From millets to mistrust, a harvest gone sour Premium
The Hindu
DDS transformed Dalit women's lives in Telangana, but now faces allegations of missing savings and transparency issues.
Draped in a blue pattu sari, gold chains around her neck and ears heavy with jewellery, 60-year-old Rangamma of Hothi B. village in Telangana’s Medak district still carries the quiet dignity of a woman who once believed she had a stake in change. Seated on the low wall of a village well, she opens her lunch box, tears a piece of jonna rotte (jowar roti) and eats it with mango pickle under the noonday sun.
“We are innocent, illiterate women,” she says, recalling how they were once drawn into a new world of sanghams (voluntary village-level associations) and savings. “They told us we could save, take loans, stand on our feet. So we believed and started saving — first ₹1 a week, then ₹5,” adds the mother of four.
For over four decades, the Deccan Development Society (DDS) helped transform the lives of Dalit women across Telangana’s arid Zaheerabad mandal (Medak). The agri-based voluntary organisation turned fallow land into food, built homes, created seed banks, ran alternative public distribution systems and drew global recognition for its community-led model. It was a story of transformation, and pride.
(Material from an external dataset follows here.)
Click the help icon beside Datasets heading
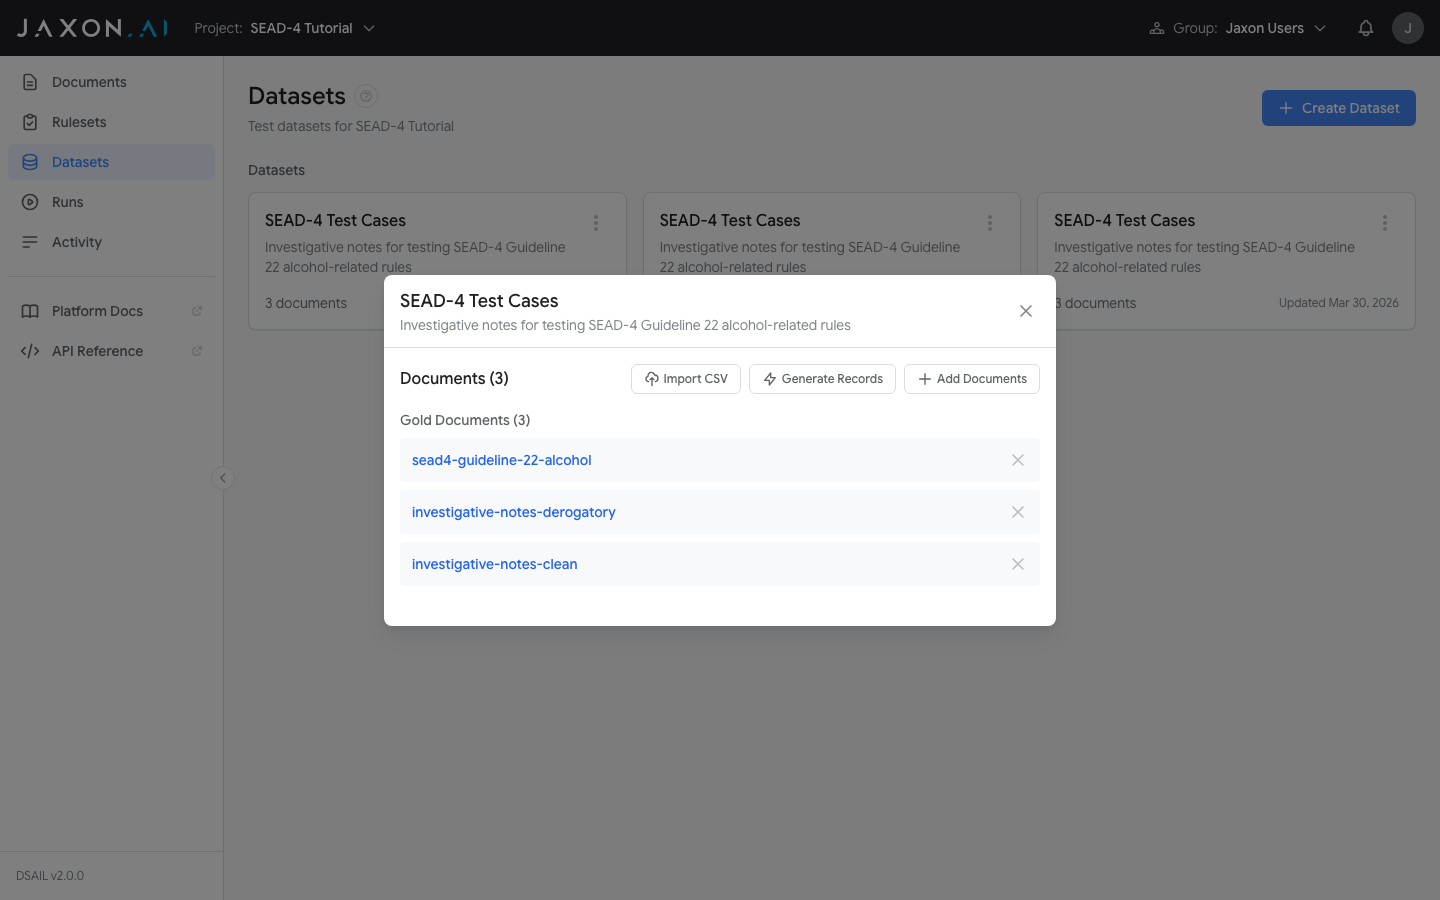The image size is (1440, 900). [x=365, y=96]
But now, that pride has curdled into pain and suspicion. Women like Rangamma who helped build the movement are raising difficult questions — about missing savings, land deals and the lack of transparency in the very institution they helped build.
Beyond the spanking wide roads of western Hyderabad, beyond the skyscrapers of the Indian Institute of Technology-Hyderabad, and beside the Bidar-Hyderabad road is a green oasis — Pastapur village in Zaheerabad mandal. Speckled with two-storey houses, gabled roofs and farmlands, the village is just another prosperous settlement in Telangana. But beneath its serene surface lies a story of struggle, solidarity and simmering doubt.
On a bright, sunny day, shaded by tamarind and neem trees near the village well, a group of women chat about sanghams, sorghum and sustainable farming — terms that have been part of their lives since the 1980s. This is the land of the DDS, in the drought-prone Zaheerabad region.
“The movement of sanghams started in Bardipur,” says B. Jayappa (65), a resident of Medak and one of the initial joinees of the savings scheme. “I reached out to G.S. Gopal after the foundation of our homes was wrecked by the upper castes in 1982. They blamed us for eating peddakura (beef) and did not want us to build homes close to the temple.”
At the time, Gopal was part of the IDL Rural Development Trust, a subsidiary of industrial explosives manufacturing unit IDL Industries Limited. He would putter around on a scooter, working on development projects in Medak — then the constituency of Indira Gandhi, who had just won the Lok Sabha seat. IDL had stepped into the picture as the Centre had allowed 100% tax exemptions to corporates.